Above: Overall U.S. election polling averages. Joe Bide (black line) and Donald Trump (blue line).
Interest rate derivative market pricing has suggested for some time that the anticipated RBA rate cut is already reflected in the price of the Aussie which, when combined with the third-quarter inflation surprise, likely explains Wednesday's outperformance by the Aussie. But analysts see it making little difference to the RBA or the outlook.
“Australia’s Q3 20 CPI report had no material impact on AUD/USD,” says Joseph Capurso, a strategist at Commonwealth Bank of Australia. “AUD’s resilience may reflect positioning changes ahead of next week’s RBA meeting or US election or the proposed $A9bn take‑over of a food and beverage manufacturing company.”
The Australian Dollar tends to follow international stock markets and commodities, both which lend it an inverse correlation with the U.S. Dollar. European coronavirus concerns could lift the greenback and weigh on the Aussie once the antipode’s nascent strength subsides, but the outlook for the U.S. currency is hinged most substantially on the outcome of next Wednesday's presidential election, which markets see producing a Democratic Party-led administration under opposition candidate Joe Biden.
"Asia is still winning the economic fight against the virus and the Australian dollar will be a long-term beneficiary. So, as we wait for US trade data, more Covid news, smoke coming out of the window from trade negotiators, and the Bank of Canada's likely no-change policy decision, I'm still hoping to get long AUD/USD below 0.71 with a stop just below 0.70," says Kit Juckes, chief FX strategist at Societe Generale.
Above: U.S. Dollar Index (black line, right axis) and U.S. election polling average of Joe Biden (green line, left axis).
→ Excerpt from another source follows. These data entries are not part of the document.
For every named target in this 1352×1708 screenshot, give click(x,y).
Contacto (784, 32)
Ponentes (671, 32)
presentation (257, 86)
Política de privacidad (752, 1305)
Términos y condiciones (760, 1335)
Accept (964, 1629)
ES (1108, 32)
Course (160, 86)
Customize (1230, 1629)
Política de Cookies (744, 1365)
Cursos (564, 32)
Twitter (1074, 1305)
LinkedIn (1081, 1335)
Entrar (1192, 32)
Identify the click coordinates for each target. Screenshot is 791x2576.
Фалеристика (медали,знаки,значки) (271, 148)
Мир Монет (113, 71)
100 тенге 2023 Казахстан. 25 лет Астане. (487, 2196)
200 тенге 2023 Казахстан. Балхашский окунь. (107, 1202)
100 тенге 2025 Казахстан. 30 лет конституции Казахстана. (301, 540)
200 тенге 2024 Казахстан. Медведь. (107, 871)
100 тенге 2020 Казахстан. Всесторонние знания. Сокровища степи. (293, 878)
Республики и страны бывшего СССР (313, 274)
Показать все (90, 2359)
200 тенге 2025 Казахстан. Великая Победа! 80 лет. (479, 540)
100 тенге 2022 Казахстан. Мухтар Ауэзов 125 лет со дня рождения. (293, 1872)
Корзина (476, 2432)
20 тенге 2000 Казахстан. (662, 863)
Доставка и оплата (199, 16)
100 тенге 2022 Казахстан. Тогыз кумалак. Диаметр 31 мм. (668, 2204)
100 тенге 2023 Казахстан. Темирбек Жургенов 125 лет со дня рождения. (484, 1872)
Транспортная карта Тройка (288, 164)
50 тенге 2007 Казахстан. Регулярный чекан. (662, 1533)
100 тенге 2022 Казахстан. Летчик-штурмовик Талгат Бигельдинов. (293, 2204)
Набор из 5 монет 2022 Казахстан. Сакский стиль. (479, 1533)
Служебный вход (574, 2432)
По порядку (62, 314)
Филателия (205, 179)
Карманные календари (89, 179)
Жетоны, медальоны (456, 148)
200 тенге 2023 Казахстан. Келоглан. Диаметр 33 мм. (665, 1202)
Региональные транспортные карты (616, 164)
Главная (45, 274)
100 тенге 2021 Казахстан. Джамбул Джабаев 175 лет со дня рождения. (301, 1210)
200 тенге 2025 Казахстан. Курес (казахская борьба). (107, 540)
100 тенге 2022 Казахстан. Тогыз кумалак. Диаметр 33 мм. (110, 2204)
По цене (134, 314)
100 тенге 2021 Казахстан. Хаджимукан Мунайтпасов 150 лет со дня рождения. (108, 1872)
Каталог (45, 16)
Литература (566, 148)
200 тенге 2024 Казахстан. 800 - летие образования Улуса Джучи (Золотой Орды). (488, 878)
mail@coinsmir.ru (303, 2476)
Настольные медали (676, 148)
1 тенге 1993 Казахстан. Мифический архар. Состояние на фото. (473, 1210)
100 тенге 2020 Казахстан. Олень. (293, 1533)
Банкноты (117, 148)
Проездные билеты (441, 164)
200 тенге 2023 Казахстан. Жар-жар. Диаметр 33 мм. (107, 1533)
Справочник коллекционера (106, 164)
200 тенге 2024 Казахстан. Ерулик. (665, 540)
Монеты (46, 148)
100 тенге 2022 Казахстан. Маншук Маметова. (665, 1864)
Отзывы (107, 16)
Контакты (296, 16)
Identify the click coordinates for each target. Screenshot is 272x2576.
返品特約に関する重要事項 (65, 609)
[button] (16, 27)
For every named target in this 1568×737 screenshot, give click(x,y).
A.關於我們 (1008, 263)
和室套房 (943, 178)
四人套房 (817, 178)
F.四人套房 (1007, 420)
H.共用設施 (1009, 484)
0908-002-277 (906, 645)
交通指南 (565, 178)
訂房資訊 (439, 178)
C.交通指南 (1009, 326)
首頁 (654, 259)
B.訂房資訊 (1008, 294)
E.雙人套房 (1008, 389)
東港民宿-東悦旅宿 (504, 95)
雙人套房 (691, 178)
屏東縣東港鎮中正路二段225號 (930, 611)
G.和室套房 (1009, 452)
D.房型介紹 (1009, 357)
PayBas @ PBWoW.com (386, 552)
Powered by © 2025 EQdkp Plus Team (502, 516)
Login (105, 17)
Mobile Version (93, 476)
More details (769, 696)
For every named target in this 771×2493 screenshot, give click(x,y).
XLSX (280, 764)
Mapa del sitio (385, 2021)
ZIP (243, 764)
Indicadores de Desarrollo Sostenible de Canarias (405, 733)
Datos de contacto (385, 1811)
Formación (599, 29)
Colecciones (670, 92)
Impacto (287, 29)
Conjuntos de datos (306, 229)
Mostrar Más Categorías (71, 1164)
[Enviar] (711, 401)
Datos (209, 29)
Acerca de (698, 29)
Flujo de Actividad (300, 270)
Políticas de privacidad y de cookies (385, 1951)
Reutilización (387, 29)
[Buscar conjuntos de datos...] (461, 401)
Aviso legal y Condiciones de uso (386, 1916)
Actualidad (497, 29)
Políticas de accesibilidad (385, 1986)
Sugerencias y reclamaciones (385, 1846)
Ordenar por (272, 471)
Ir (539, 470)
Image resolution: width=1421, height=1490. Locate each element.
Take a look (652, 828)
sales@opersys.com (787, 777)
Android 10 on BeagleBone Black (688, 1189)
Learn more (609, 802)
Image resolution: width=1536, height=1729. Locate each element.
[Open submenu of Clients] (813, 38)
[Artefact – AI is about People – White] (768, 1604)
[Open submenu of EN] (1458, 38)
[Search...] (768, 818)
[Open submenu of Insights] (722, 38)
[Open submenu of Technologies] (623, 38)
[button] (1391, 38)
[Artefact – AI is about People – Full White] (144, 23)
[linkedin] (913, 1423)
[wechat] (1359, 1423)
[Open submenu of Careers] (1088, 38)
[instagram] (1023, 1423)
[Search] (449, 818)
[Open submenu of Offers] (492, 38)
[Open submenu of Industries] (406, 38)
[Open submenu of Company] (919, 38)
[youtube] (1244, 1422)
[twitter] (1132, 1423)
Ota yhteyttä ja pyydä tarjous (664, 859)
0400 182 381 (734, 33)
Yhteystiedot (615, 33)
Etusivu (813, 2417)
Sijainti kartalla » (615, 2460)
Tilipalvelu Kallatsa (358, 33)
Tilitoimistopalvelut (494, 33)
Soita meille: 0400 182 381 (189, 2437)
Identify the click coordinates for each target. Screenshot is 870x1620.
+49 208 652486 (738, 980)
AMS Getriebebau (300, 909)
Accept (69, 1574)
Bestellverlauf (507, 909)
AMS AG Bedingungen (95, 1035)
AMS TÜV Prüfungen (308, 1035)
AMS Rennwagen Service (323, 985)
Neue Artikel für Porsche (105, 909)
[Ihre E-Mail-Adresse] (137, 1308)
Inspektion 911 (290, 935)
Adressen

"With a bit of luck, we will then know the outcome of this soap opera, whose only merit will have been to bring some change after months of media hype about the coronavirus. We can barely wait to see the end of it and move on," says Yves Bonzon, group chief investment officer at Julius Baer. "The risk remains, however, that we will not be further ahead on the morning of 4 November in the event of an undecided result or a challenge by Donald Trump if he is declared the loser. Let us hope that this will not be the case, as risky assets would probably not take it well."
Biden’s spending plans are expected to produce an even higher budget deficit than would potentially be the case under President Donald Trump, leading to further Federal Reserve U.S. Dollar creation, while his tax and regulatory programmes are likely to weigh on the U.S. economic recovery.
Markets have recently come close to pricing out any prospect of a Trump victory so would face a sharp adjustment that weighs on the Aussie in the event that a second Trump administration is the result of the ballot.
“The national U.S. polling averages ahead of the election continue to show a commanding Biden lead, but that lead has shrunk perceptibly from over 10% to closer to 9% in recent days, and the predicted market for whether the Democrats can take the Senate has dropped back to 57% after trading as high as 70% at the beginning of the month,” says John Hardy, head of FX strategy at Saxo Bank. “Whether the Democrats can take a majority in the Senate is a huge issue in this election, as Biden will have a hard time getting anything done on stimulus without both houses of Congress on side.”